This isn’t just about optics. Harris was essentially telling one of the Democratic Party’s most loyal voting blocs—Black women—that it’s time to stop being the reliable backbone and start demanding payoffs. Forget John F. Kennedy’s call to “ask not what your country can do for you—ask what you can do for your country.” In Harris’s world, it’s apparently “ask when I’m gonna get mine.” Critics were quick to highlight the contrast. One widely shared meme juxtaposed the two approaches, underscoring how far modern progressivism has drifted from civic duty into pure self-interest.

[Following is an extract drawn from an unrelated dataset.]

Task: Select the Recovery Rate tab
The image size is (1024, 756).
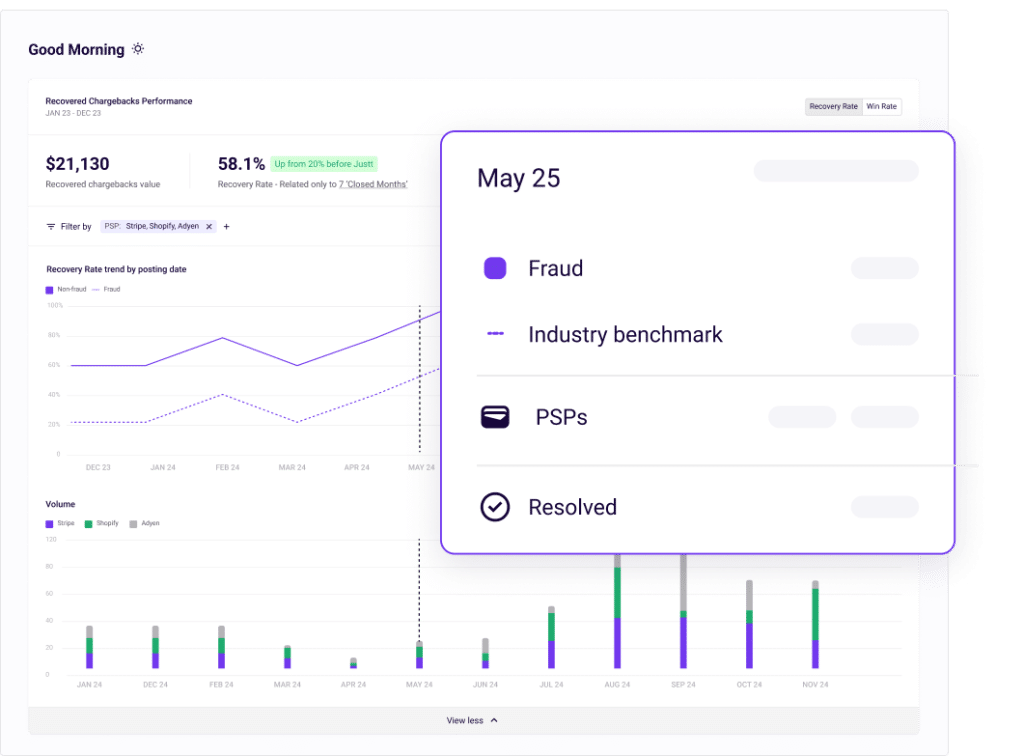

The broader context makes it even more telling. Harris, still licking wounds from a decisive electoral defeat, has been dipping her toes back into the political waters ahead of the 2026 midterms and potential 2028 ambitions. At the Hilton Chicago event, she spent time bashing President Donald Trump, claiming he made America “weaker,” while warning Democrats against nostalgia for better days. Instead of offering fresh ideas or acknowledging why voters rejected the Biden-Harris agenda—record inflation, border chaos, cultural overreach—she fell back on identity politics and grievance.

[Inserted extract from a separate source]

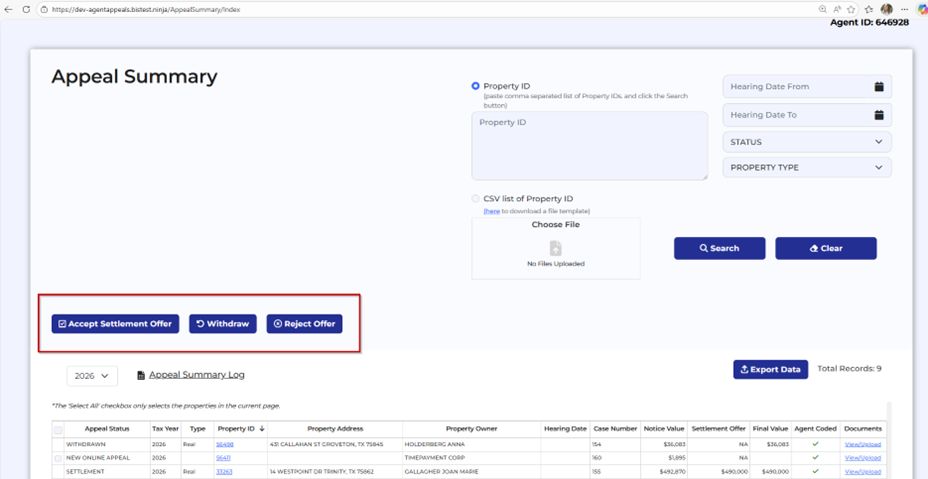Click the file upload icon under Choose File
The height and width of the screenshot is (479, 928).
(556, 248)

Social media had a field day. Comments ranged from speculation about her “drink of choice” to predictions of another “landslide loss to Trump.” The awkward phrasing—“I’m awn get mines also”—became instant fodder. For conservatives who have long pointed out Harris’s struggles with coherent public speaking, this was more of the same: word salads, cackling laughs in earlier iterations, and now this transactional pitch that treats voters like clients in a political protection racket.

Democrats have long taken Black voters, especially Black women, for granted—counting on high turnout while delivering failing schools, rising crime in many cities, and economic policies that hit working families hardest. Harris’s call for “accountability” rings hollow when her own party’s track record on these issues is abysmal. Rather than encouraging self-reliance, entrepreneurship, and strong families—the real drivers of upward mobility—she’s pushing a mindset of perpetual negotiation for group benefits. That approach hasn’t exactly delivered prosperity for the communities she claims to champion.

As speculation swirls about Harris 2028, moments like this underscore why many Americans tuned her out the first time. The left’s vision remains mired in division and dependency. Conservatives, by contrast, offer a message of individual empowerment, secure borders, economic growth, and national pride that resonated powerfully in the last election cycle.

Harris’s latest appearance won’t help her rebrand. If anything, it reinforces the perception of a party—and a politician—more interested in carving up the electorate than uniting the country. In an era demanding serious leadership, voters deserve better than slurred slogans and transactional pandering. America is moving forward under stronger stewardship; the Democrats’ old playbook looks increasingly out of touch and out of touch with reality.